• [Problem to work on] Beginning with the line that contains "The width and", transcribe every line through the end of the entries exactly as written, and reproduce nothing else.

[Information — start]

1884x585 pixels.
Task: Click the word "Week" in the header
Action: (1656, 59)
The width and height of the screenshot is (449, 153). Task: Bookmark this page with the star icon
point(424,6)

[Information — finish]

• [Response]
The width and height of the screenshot is (449, 153). Task: Bookmark this page with the star icon
point(424,6)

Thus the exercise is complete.